Declan mulled it over for a while and recalled that he read about Kavanagh rejecting The Green Fool in later life. “Why would a twinkle-eyed rogue reject his own early effort and it to be so entertaining and accessible? I ran out the next day and bought Antoinette Quinn’s magnificent biography, and I read it in a week.
“It was a question of truth. The artist rejecting himself or the untruthful part of himself as he rather harshly judged the situation. There was something in that: judgement. The courtroom drama, the most enduring of theatrical genres, the case of Kavanagh versus Kavanagh, and bingo, I had it!
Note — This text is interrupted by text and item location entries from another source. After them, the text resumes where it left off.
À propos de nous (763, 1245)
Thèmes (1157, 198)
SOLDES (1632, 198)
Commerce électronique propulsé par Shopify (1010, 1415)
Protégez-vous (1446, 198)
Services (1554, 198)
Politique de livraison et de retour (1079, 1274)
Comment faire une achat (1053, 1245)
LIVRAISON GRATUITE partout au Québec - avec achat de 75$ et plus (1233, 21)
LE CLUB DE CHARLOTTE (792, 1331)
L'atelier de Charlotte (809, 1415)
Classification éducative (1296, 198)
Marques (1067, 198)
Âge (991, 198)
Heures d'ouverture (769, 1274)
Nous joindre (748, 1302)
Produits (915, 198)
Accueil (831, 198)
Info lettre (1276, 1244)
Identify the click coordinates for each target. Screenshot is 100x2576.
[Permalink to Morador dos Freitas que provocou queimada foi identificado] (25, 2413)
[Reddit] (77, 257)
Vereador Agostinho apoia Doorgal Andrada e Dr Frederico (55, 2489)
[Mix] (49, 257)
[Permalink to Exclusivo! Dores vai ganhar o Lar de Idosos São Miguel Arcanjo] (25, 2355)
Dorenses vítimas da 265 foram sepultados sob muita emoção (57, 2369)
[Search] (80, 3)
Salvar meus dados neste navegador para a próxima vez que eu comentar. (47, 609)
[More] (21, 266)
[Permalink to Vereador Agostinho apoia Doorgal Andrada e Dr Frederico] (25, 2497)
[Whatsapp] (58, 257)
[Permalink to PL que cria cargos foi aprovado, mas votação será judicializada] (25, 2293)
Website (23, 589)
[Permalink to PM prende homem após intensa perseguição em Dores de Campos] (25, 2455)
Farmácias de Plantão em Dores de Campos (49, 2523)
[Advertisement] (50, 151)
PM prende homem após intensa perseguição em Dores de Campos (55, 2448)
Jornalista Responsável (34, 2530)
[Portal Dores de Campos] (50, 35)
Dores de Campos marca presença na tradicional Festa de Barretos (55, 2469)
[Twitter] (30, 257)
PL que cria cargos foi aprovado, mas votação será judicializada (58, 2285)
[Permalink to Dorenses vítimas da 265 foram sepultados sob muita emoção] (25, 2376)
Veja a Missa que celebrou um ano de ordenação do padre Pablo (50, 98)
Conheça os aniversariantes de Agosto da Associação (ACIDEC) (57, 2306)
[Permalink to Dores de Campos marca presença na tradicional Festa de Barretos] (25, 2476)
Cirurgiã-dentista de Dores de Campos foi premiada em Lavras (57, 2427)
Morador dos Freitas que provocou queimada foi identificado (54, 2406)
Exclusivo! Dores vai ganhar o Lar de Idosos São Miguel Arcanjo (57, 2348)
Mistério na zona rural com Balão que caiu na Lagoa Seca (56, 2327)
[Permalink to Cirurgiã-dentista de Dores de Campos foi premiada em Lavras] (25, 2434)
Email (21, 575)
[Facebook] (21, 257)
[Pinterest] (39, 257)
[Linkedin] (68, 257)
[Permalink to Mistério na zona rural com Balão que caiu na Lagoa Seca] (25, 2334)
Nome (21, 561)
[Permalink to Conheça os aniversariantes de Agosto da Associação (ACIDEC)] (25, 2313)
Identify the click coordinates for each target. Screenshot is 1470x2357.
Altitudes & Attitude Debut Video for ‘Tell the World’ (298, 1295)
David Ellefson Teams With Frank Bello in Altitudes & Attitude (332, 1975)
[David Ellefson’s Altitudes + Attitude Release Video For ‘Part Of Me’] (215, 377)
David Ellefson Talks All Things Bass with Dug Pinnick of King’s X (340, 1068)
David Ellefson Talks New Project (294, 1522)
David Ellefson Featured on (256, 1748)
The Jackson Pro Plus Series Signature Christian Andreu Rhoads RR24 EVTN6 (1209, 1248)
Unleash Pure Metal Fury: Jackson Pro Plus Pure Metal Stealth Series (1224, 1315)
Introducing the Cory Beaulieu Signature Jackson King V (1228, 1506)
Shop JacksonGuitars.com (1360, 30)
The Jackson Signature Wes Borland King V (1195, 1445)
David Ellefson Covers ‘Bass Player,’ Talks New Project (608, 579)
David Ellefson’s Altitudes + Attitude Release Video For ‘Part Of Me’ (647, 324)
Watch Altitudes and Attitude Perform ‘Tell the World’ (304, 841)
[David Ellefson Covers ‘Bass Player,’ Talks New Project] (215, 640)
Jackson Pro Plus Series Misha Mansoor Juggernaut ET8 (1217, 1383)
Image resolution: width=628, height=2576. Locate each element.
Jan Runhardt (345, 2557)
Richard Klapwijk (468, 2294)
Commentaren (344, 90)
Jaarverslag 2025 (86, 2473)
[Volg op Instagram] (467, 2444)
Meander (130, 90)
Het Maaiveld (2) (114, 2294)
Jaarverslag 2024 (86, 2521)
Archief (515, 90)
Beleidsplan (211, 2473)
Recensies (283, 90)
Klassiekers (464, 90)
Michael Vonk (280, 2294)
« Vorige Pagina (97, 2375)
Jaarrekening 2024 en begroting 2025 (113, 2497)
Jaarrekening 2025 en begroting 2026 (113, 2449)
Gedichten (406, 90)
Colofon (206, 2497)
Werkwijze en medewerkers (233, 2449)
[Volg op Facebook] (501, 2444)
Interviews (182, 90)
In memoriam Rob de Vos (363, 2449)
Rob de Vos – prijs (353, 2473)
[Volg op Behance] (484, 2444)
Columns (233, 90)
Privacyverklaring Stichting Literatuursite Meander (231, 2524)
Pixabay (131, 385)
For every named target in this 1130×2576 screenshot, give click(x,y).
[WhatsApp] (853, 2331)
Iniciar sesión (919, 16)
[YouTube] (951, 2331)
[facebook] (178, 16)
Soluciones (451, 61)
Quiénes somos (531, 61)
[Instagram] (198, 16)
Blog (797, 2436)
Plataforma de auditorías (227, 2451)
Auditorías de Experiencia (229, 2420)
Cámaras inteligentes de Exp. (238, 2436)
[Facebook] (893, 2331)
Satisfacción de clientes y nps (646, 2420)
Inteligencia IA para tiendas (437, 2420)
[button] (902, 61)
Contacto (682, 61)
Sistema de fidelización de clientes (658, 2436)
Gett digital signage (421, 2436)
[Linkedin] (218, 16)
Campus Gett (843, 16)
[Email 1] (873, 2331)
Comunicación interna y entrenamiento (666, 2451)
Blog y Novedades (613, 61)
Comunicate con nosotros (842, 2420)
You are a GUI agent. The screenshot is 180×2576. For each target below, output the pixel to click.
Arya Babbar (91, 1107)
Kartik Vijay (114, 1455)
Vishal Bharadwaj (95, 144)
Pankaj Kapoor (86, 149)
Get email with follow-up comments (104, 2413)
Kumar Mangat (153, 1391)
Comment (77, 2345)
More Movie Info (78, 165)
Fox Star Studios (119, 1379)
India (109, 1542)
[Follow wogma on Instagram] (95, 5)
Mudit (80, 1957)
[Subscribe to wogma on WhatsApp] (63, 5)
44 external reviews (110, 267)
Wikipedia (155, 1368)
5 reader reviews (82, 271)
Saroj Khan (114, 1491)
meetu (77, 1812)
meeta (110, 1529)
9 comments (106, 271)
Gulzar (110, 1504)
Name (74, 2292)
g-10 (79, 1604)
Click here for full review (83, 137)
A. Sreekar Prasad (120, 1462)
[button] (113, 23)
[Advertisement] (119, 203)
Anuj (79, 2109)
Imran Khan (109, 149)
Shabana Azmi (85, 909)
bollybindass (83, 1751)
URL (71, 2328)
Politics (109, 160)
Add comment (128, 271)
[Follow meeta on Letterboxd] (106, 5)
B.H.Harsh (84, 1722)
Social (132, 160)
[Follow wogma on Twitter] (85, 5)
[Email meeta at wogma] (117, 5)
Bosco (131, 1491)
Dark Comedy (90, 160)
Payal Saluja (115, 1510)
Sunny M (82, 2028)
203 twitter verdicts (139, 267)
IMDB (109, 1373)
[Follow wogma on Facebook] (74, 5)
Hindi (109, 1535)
“I placed Kavanagh at 50, played brilliantly by Padraic McIntyre, opposite young Patrick, played by rising Monaghan star Nick Lee, into a philosophical combat interspersed with hilarious physical scenes from the book … peppered with Kavanagh’s most quotable quotes and a few of his finest lines of verse, concluding with a nightmare trial scene derived from Patrick’s own legal downfall at the hands of Oliver St. John Gogarty.”
Declan said that The Green Fool was the most successful thing he ever composed, having its world premiere in the Patrick Kavanagh Centre, as it was before the refurbishment. It went on to tour all over the country and headlined the Belfast Festival at Queens.
Reflecting on the experience, Declan confessed: “It also brought me very close to Kavanagh. I spent a lot of time in his company that year, and it was a strange kind of reconnection for me, like a grudging fondness you might develop in midlife for an eccentric uncle you had half loved but half rejected in adolescence.”
He also recalled a letter written to The Irish Times by Alice Leahy on the occasion of Kavanagh’s Centenary thanking him for inspiring her to do charitable work with homeless people, Declan commented: “Kavanagh was a true outsider, she wrote, citing his lack of formal education, his difficult personality, his loneliness in times of extreme poverty in his flat on Waterloo Road, and the solace he found in alcohol and the pain it brought. The enduring power of Kavanagh, she concluded, is his ability to make us feel uncomfortable about a culture which places an almost disturbing emphasis on conformism, with scant, if any, regard for those who do not or cannot fit in.”